The answer to the inconsistency between HCT and HGB can also be obtained in the above-mentioned WBC, RBC influencing factors, HCT, MCV detection principles to get the answer. Because the patient WBC reached more than 400,000, 423.5 × 109/ L, a large number of neutrophils can be seen under the microscope, at this time the interference of WBC on RBC is relatively large, directly reflected in the MCV, a large number of WBC led to the increase of MCV, at this time MCV is not completely RBC's MCV, but affected by WBC, we know that WBC is larger than RBC, so MCV increases. And because WBC is extremely high, when detecting RBC, the order of magnitude of WBC is not as much as 750 times, so RBC is actually large, therefore, HCT = MCV × RBC, the latter two increase, HCT naturally increases. Therefore, the results of HCT are inaccurate, and HGB is relatively accurate, of course, at this time, HGB is affected by the high concentration of WBC interference, colorimetric optical path, so HGB is also increased, but the impact should not be particularly large, at this time the degree of anemia should also be HGB-based. At this point, you can safely answer the doubts raised by the clinic.
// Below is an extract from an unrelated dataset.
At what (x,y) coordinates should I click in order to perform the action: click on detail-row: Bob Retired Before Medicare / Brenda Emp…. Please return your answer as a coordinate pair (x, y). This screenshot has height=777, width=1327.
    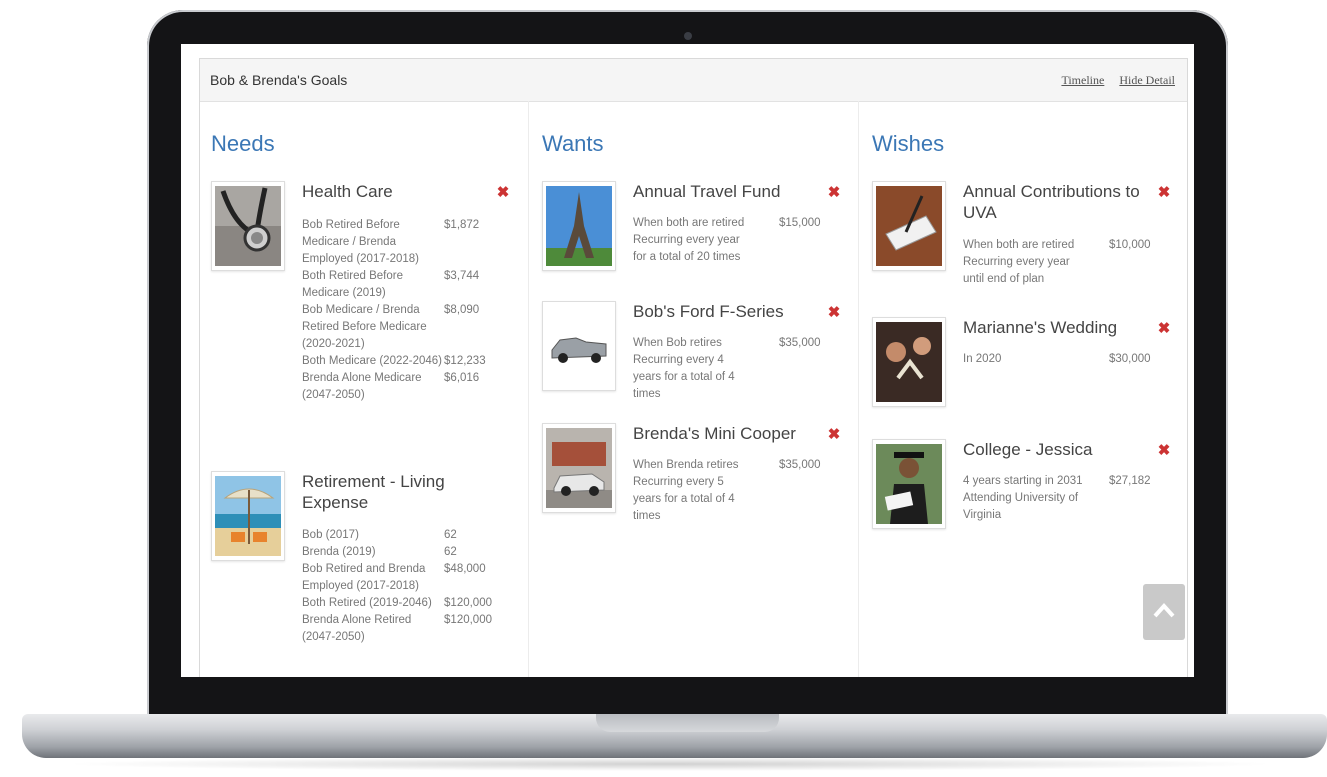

In summary, the above example talks about the error analysis of blood routine detection, in fact, these errors are not common in work from time to time, but through error analysis, you can more deeply understand each link and principle of the blood routine testing process, which is also quite beneficial for the analysis of abnormal blood routines. In practical work, we should also integrate theory with practice, pay special attention to the clinical situation of patients, and be able to combine with clinical practice at all times in order to issue high-quality blood routine reports.

Source: Coagulation factor 6

Edited by: Ran Reviewer: Rose

It's all about blood routines, how big is the gap between you and your peers?